La novela de Berriault provoca conmoción durante su lectura y, a medida que avanzamos y adivinamos el desenlace (susurrando por dentro “no, no, no…”) la escritura de la autora se muestra más y más cruda, exenta de cualquier intento de disimulo ante el tremendo abismo de los hechos que van a suceder. Berriault acompaña a Vivian y Vivian se asfixia en su vida, en su ambivalencia entre mujer-cuerpo-amante y mujer-cuerpo-madre, en sus obsesivas relaciones con sus amantes vs su obsesiva relación con su hijo (“si la vida se le pasaba en la necesidad de que alguien la necesitara, entonces ¿el amor no era más que una desesperación disfrazada de amor? Entonces, ¿el amor de su hijo era el único libre engaño?”). Vivian se entrega siempre de manera arrebatada (ya sea a cantar en el bar de un hotel, a aislarse entre sábanas con un hombre, a vender vestidos a mujeres de la alta sociedad o a cuidar a un íntimo amigo de su padre, ahora amante de ella, durante su enfermedad terminal –“se entregó a Max con la devoción de una penitente”–) y de su intensidad vital es testigo inmutable y silente David, el hijo (“Él la había visto en los peores momentos y en los mejores, y aunque no era más que un niño, sentía que la conocía, sabía bien quien era ella, mucho más que cualquier otro sería capaz de percibir nunca”).

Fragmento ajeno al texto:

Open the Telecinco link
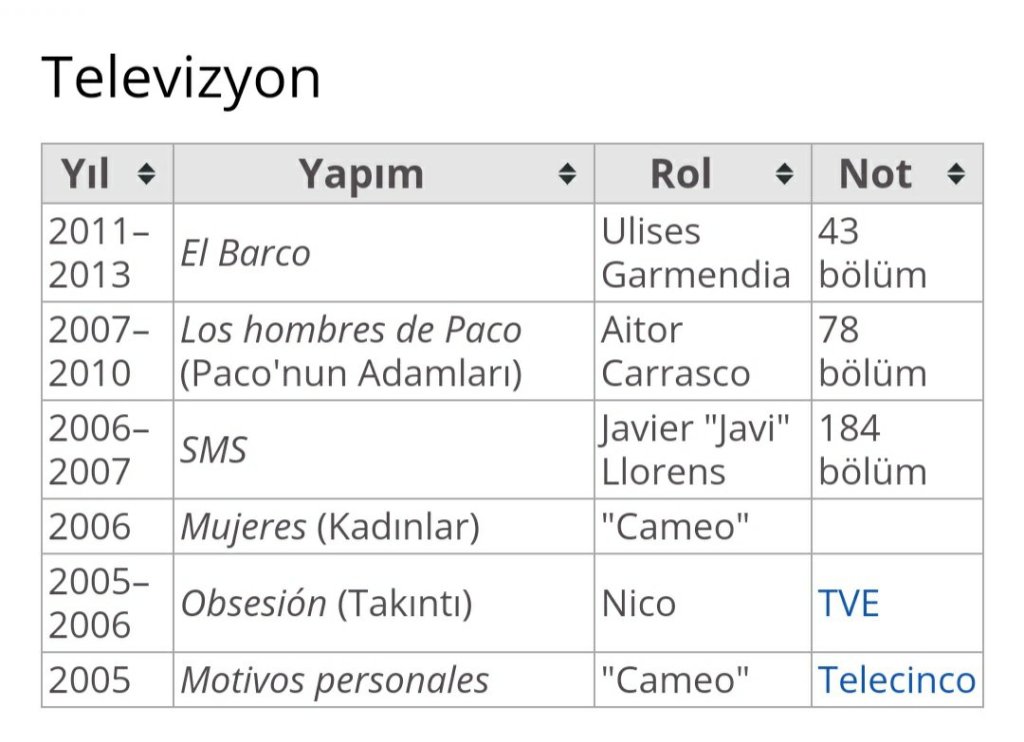This screenshot has width=1024, height=742. [896, 680]
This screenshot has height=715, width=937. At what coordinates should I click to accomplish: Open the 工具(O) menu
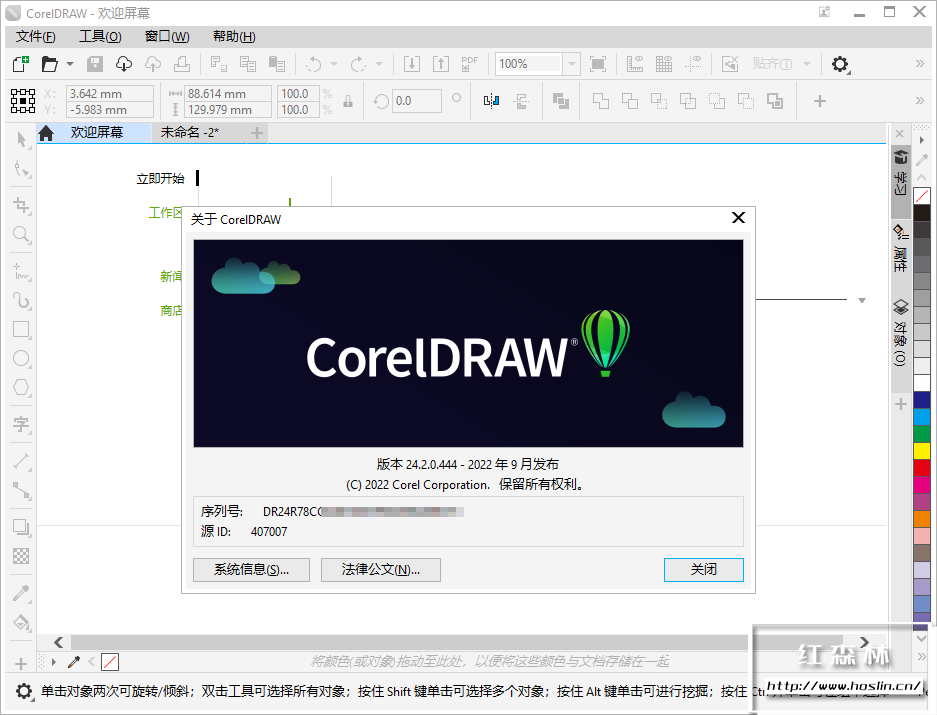[x=100, y=36]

La vida de Vivian es una colección de naufragios (“cada vez que un hombre se alejaba de ella, sentía que el tiempo pasado junto a él la había despojado de toda clase de posibilidades con otro, con otros. Sentía que se había perdido otra vida mejor para sí misma”), un continuo despeñarse marcado por la falta de horizonte y por una rebeldía ante el lugar de mujer subordinada que el momento histórico le adjudicaba. Vivian sufre de una enfermedad no mortal pero sí inmoral que le devuelve castigos sin posibilidad de expiación (“una mujer sola era, sin duda, una pecadora; había algo que, sin duda, no había hecho bien, o quizá lo hubiera hecho todo mal y la soledad se le infringía como un medio de llegar a comprenderla enormidad de su pecado”), Vivian pacta con el diablo a través de su hijo (“al besar a su hijo, quería convencerlo de que se hiciera por fin un hombre y la protegiera del deseo de hundirse en el caos”) y Vivian se aferra, decidida aunque temerosa, a su condición de madre-más-que-madre (“No bastaba con haberlo parido, ese vínculo no era suficiente. Las madres siempre forman parte del pasado, nunca del futuro”). Vivian, mujer ya madura, cuya desesperanza ante la perdurabilidad del amor se torna cada vez más trágica, me recuerda a algunas de las amargas protagonistas de las obras de Marguerite Duras o Jean Rhys. Esas ¿heroínas? ¿antiheroínas? que acarrean su colección de malas decisiones a cuestas, esas mujeres que cuando pierden a sus Paul, George, Talley, Max o Russell de turno equivocan, una vez más, una última y terrible vez más, el sujeto (objeto) de sus deseos (“Él era su hijo, ella lo había traído al mundo y le había dado su juventud, su presente, su futuro y su actitud esquiva, y al declararse sabedora del efecto que producía en otras mujeres, le estaba reclamando esa posesión, si es que podía reclamarla”).

Berriault describe sin artificios la pulsión de un cuerpo de madre que se resiste a su destino. Berriault (estoy segura de que Sara Mesa la admira) perturba al lector con la naturalidad con que describe los acontecimientos. Berriault traspasa límites con una turbadora falta de emocionalidad. Berriault es impiedad y crudeza. Berriault conmueve y rompe. Berriault, si no os dan miedo los abismos, es una escritora desconocida a reivindicar que hiere gozosamente nuestra sensibilidad lectora.
“¿Me oyes, Viv?
Ella no respondió y dejó que volviera a sumirse en sus ensoñaciones. Algún día alguien quedaría excluido del último sueño que ella tuviera, por mucho que lo amara, incluso más que a su propia vida.”
Lee El hijo, Gina Berrault. Traducción de Blanca Gago. Muñeca infinita, 2022.